### Instructions to follow
Transcribe the records word for word, leaving nothing out.

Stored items
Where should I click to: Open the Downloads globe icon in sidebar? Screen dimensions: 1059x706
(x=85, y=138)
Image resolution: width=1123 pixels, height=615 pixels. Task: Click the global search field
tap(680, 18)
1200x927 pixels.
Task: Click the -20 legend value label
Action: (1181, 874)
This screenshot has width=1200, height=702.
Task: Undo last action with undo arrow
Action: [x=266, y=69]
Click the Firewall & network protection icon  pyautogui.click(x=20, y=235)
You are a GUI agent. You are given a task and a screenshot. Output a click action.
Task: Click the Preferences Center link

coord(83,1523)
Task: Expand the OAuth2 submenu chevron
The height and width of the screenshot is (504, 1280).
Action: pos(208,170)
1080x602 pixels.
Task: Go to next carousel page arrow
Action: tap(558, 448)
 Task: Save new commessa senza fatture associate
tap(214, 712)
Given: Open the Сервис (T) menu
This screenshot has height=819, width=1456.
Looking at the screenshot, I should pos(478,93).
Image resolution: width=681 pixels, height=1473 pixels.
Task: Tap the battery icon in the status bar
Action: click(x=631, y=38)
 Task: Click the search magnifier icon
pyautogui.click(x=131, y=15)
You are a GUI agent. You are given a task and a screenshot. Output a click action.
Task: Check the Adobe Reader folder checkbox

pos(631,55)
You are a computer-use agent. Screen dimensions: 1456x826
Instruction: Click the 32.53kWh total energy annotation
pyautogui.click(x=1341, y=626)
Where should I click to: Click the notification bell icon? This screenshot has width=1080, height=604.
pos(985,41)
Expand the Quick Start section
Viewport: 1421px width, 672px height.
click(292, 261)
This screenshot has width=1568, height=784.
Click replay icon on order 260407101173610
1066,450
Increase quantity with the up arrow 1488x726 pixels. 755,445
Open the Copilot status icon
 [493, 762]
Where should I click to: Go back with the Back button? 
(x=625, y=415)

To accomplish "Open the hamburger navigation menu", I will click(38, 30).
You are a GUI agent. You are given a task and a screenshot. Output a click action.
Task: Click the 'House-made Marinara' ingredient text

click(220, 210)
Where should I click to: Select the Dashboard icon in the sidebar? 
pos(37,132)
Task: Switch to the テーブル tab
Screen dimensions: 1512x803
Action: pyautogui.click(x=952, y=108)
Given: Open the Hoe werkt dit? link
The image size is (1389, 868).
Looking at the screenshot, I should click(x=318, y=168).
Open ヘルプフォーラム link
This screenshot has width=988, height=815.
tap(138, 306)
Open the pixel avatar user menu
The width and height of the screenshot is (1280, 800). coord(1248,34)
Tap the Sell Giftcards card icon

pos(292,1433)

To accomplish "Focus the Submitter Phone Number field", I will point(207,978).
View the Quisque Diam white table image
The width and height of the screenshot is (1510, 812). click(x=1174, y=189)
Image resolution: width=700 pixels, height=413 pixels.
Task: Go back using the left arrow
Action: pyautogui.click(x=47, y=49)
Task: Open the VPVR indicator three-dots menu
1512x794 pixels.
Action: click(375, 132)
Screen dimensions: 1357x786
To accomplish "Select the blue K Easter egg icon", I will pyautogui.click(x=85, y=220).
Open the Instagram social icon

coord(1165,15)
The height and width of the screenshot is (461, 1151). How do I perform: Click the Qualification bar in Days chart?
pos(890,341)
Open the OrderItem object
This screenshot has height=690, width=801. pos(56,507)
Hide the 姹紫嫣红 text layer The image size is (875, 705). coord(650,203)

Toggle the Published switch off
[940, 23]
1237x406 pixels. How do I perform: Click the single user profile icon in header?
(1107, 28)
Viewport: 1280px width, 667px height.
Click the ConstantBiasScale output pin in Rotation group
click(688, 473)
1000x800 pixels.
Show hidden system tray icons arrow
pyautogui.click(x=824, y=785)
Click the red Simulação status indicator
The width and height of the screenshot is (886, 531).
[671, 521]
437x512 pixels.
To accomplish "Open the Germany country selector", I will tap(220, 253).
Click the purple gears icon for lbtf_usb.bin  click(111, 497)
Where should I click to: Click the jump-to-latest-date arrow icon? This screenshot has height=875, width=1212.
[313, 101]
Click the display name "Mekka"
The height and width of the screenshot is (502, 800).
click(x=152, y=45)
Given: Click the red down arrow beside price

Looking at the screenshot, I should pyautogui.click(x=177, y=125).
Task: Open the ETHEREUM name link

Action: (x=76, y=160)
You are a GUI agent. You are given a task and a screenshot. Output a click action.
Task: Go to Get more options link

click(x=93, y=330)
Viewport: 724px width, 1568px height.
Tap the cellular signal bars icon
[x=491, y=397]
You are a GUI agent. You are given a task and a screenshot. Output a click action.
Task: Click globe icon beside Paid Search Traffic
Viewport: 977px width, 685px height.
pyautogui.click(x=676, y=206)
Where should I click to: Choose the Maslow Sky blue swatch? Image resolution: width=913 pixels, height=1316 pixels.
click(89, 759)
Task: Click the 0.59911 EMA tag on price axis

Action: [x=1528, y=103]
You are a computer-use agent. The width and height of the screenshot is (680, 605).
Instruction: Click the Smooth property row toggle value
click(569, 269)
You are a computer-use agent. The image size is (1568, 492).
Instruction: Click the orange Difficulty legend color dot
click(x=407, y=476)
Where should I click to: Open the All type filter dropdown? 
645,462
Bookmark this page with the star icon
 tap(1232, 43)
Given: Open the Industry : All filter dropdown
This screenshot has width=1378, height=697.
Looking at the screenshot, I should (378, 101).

### Exercise solution
Where should I click to: Open the Downloads globe icon in sidebar? Screen dimensions: 1059x706
(x=85, y=138)
Image resolution: width=1123 pixels, height=615 pixels. Task: Click the global search field
tap(680, 18)
1200x927 pixels.
Task: Click the -20 legend value label
Action: (1181, 874)
This screenshot has width=1200, height=702.
Task: Undo last action with undo arrow
Action: [x=266, y=69]
Click the Firewall & network protection icon  pyautogui.click(x=20, y=235)
You are a GUI agent. You are given a task and a screenshot. Output a click action.
Task: Click the Preferences Center link

coord(83,1523)
Task: Expand the OAuth2 submenu chevron
The height and width of the screenshot is (504, 1280).
Action: pos(208,170)
1080x602 pixels.
Task: Go to next carousel page arrow
Action: tap(558, 448)
 Task: Save new commessa senza fatture associate
tap(214, 712)
Given: Open the Сервис (T) menu
This screenshot has height=819, width=1456.
Looking at the screenshot, I should pos(478,93).
Image resolution: width=681 pixels, height=1473 pixels.
Task: Tap the battery icon in the status bar
Action: click(x=631, y=38)
 Task: Click the search magnifier icon
pyautogui.click(x=131, y=15)
You are a GUI agent. You are given a task and a screenshot. Output a click action.
Task: Check the Adobe Reader folder checkbox

pos(631,55)
You are a computer-use agent. Screen dimensions: 1456x826
Instruction: Click the 32.53kWh total energy annotation
pyautogui.click(x=1341, y=626)
Where should I click to: Click the notification bell icon? This screenshot has width=1080, height=604.
pos(985,41)
Expand the Quick Start section
Viewport: 1421px width, 672px height.
click(292, 261)
This screenshot has width=1568, height=784.
Click replay icon on order 260407101173610
1066,450
Increase quantity with the up arrow 1488x726 pixels. 755,445
Open the Copilot status icon
 [493, 762]
Where should I click to: Go back with the Back button? 
(x=625, y=415)

To accomplish "Open the hamburger navigation menu", I will click(38, 30).
You are a GUI agent. You are given a task and a screenshot. Output a click action.
Task: Click the 'House-made Marinara' ingredient text

click(220, 210)
Where should I click to: Select the Dashboard icon in the sidebar? 
pos(37,132)
Task: Switch to the テーブル tab
Screen dimensions: 1512x803
Action: pyautogui.click(x=952, y=108)
Given: Open the Hoe werkt dit? link
The image size is (1389, 868).
Looking at the screenshot, I should click(x=318, y=168).
Open ヘルプフォーラム link
This screenshot has width=988, height=815.
tap(138, 306)
Open the pixel avatar user menu
The width and height of the screenshot is (1280, 800). coord(1248,34)
Tap the Sell Giftcards card icon

pos(292,1433)

To accomplish "Focus the Submitter Phone Number field", I will point(207,978).
View the Quisque Diam white table image
The width and height of the screenshot is (1510, 812). click(x=1174, y=189)
Image resolution: width=700 pixels, height=413 pixels.
Task: Go back using the left arrow
Action: pyautogui.click(x=47, y=49)
Task: Open the VPVR indicator three-dots menu
1512x794 pixels.
Action: click(375, 132)
Screen dimensions: 1357x786
To accomplish "Select the blue K Easter egg icon", I will pyautogui.click(x=85, y=220).
Open the Instagram social icon

coord(1165,15)
The height and width of the screenshot is (461, 1151). How do I perform: Click the Qualification bar in Days chart?
pos(890,341)
Open the OrderItem object
This screenshot has height=690, width=801. pos(56,507)
Hide the 姹紫嫣红 text layer The image size is (875, 705). coord(650,203)

Toggle the Published switch off
[940, 23]
1237x406 pixels. How do I perform: Click the single user profile icon in header?
(1107, 28)
Viewport: 1280px width, 667px height.
Click the ConstantBiasScale output pin in Rotation group
click(688, 473)
1000x800 pixels.
Show hidden system tray icons arrow
pyautogui.click(x=824, y=785)
Click the red Simulação status indicator
The width and height of the screenshot is (886, 531).
[671, 521]
437x512 pixels.
To accomplish "Open the Germany country selector", I will tap(220, 253).
Click the purple gears icon for lbtf_usb.bin  click(111, 497)
Where should I click to: Click the jump-to-latest-date arrow icon? This screenshot has height=875, width=1212.
[313, 101]
Click the display name "Mekka"
The height and width of the screenshot is (502, 800).
click(x=152, y=45)
Given: Click the red down arrow beside price

Looking at the screenshot, I should pyautogui.click(x=177, y=125).
Task: Open the ETHEREUM name link

Action: (x=76, y=160)
You are a GUI agent. You are given a task and a screenshot. Output a click action.
Task: Go to Get more options link

click(x=93, y=330)
Viewport: 724px width, 1568px height.
Tap the cellular signal bars icon
[x=491, y=397]
You are a GUI agent. You are given a task and a screenshot. Output a click action.
Task: Click globe icon beside Paid Search Traffic
Viewport: 977px width, 685px height.
pyautogui.click(x=676, y=206)
Where should I click to: Choose the Maslow Sky blue swatch? Image resolution: width=913 pixels, height=1316 pixels.
click(89, 759)
Task: Click the 0.59911 EMA tag on price axis

Action: [x=1528, y=103]
You are a computer-use agent. The width and height of the screenshot is (680, 605).
Instruction: Click the Smooth property row toggle value
click(569, 269)
You are a computer-use agent. The image size is (1568, 492).
Instruction: Click the orange Difficulty legend color dot
click(x=407, y=476)
Where should I click to: Open the All type filter dropdown? 
645,462
Bookmark this page with the star icon
 tap(1232, 43)
Given: Open the Industry : All filter dropdown
This screenshot has width=1378, height=697.
Looking at the screenshot, I should (378, 101).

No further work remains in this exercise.